It’s
hard to believe that we are almost at the equinox again. It’s almost
nine o’clock and I am sitting outside (unlike the other equinox) and it
is still bright. It won’t get dark for another hour and even then the
last of the light lingers lingers lingers, as if it knows that soon the
days will imperceptibly shorten again and it will fight the fight
against the dark and lose.
For me, the summer solstice is the saddest night of the year.
Ridiculous I know, but I feel it so strongly, the momentary nature of
the triumph of light over darkness, before the darkness begins to
ascend again.
It also annoys me that the best time of the year lightwise is not the
best time of the year heatwise. Many nights you have to go indoors and
sit looking at a beautiful evening that is too cold to be out in.
Having said that, we have had a wonderful spring, and I have sat out on
the deck on many nights, listening to music, or just listening to the
birds settling down for the night; waiting for the peepers to start up,
although they are fading out now as the heat dries up the muddy holes
where they live.
I am sitting here on my own of course. This spring has been unbearably
solitary. Himself had to go to New Brunswick for 'two weeks', I think
it was late March or early April. Apart from a couple of weekends, he
only got back last night.
We had to pretend I was threatening to divorce him to even get that to
happen. His employers don’t seem to think it’s unreasonable to make
someone live in a hotel for nine weeks without any notice or
consultation.
I think his bosses think I am the psycho from hell, I am always the
reason why he can’t work unreasonable hours, or do the salting, or
whatever. Whatever works for himself I reckon. If I ever meet these
guys, I will be the psycho from hell, I am that fed up with their
cavalier attitude to their workers.
Anyways, despite the fact that he was finally allowed to come back to
Halifax, he is now working night shift at the refinery for the next
while and he had to go to work at 6am this morning to do his
orientation and then back for 6pm to work a twelve hour shift. So even
though he at least gets to sleep in his own bed and eat at his own
table for the foreseeable, I won’t be joining him as I will be at work.
Sigh. At least the dog will be happy.
I have spent most of the last few months just getting furiouser and
furiouser with the whole capitalist schtick.
How did we let this happen to ourselves?
I know how, I saw The Corporation, I am being rhetorical.
How did we let such a stupid fucking system become so dominant?
Why do so many people have to work so hard for so little and some
others just muddle along for a bit more, and yet others make an
absolute shite of the planet and all its systems and get paid more than
anyone else put together?
More importantly, how do you get off this bus?
Of course, the beauty of it is that once you’re in it, you can’t get
out.

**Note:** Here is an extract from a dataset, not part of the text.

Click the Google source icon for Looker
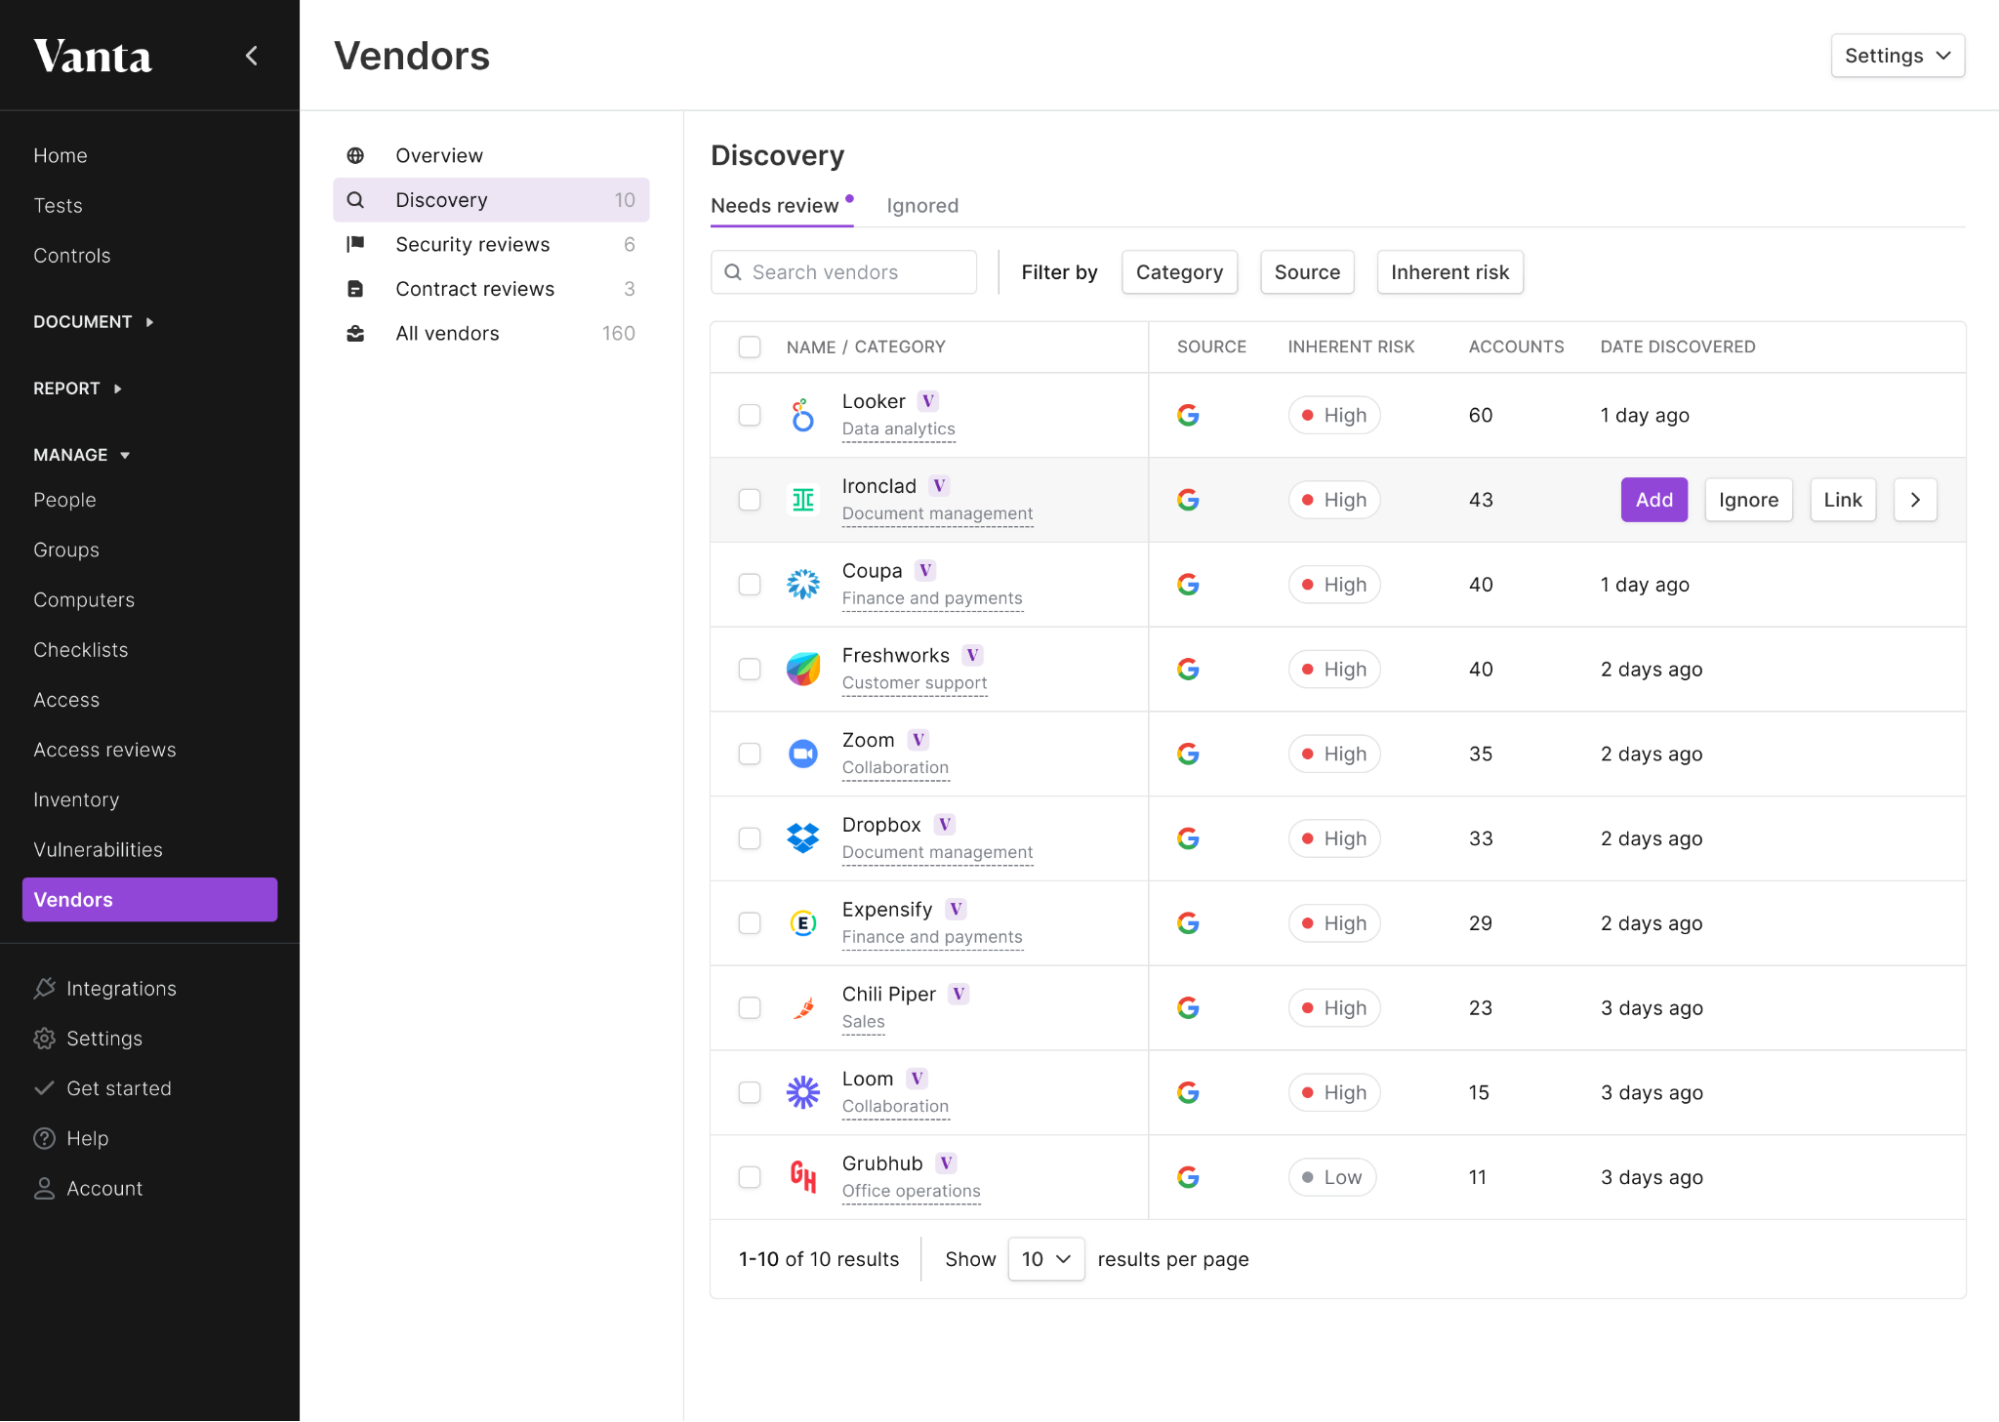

So that’s why we ‘let’ it happen. It’s pretty difficult to make
it unhappen when you’re groaning under the weight of a mortgage and a
car payment and a couple of kids to put through school, etc.

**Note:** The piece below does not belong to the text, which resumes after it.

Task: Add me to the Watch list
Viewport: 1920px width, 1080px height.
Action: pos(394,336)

And you’re lucky if that’s all it is.
Usually there’s a whole pile of other stuff to pay for too.
Anyways, I am rehashing a truth we all have known to be true for a long
time. And currently, I'm furious for all the usual reasons, global
financial meltdown, government debt crisis, Gulf oil disaster, etc.
But I am also furious because it is so pervasive now, this ‘to hell
with having a moral compass’ attitude that is rampant in capitalism,
that it trickles down to the smallest cog in the smallest widget linked
to the smallest wheel. Hence Himself has to go to New Brunswick for
months on end whenever ‘they’ feel like it without a penny extra for
the turmoil, and I have to work on a rolling three month contract
because public opinion wants smaller government.
Also I am furious because the only way we have to moderate this is
politics and politics is over.
Politics is rubbish. It is moribund. It is about power and not
governance. Politics is ruled by opinion rather than fact and the
people who give the opinions that apparently are all that matter to the
politicians (apart from sucking up to big business) are the same ones
that roll their eyes and say they’re never voting again...
Here’s an idea, boys and girls...
Stop doing telephone polls!
Anyways, I guess I am grumpy because I never get to see my husband or
if I do, we're both too grumpy to do anything.
I have been an obedient, albeit reluctant, capitalist for almost forty
years now.
I am getting sick of being taken for granted.
So are a lot of other people I think.
Unfortunately, they are all joining the Tea Party.
I think we should establish a Cabernet Sauvignon party.
Much more relaxed and chilled out than tea.
Maybe that will be my project for my forties.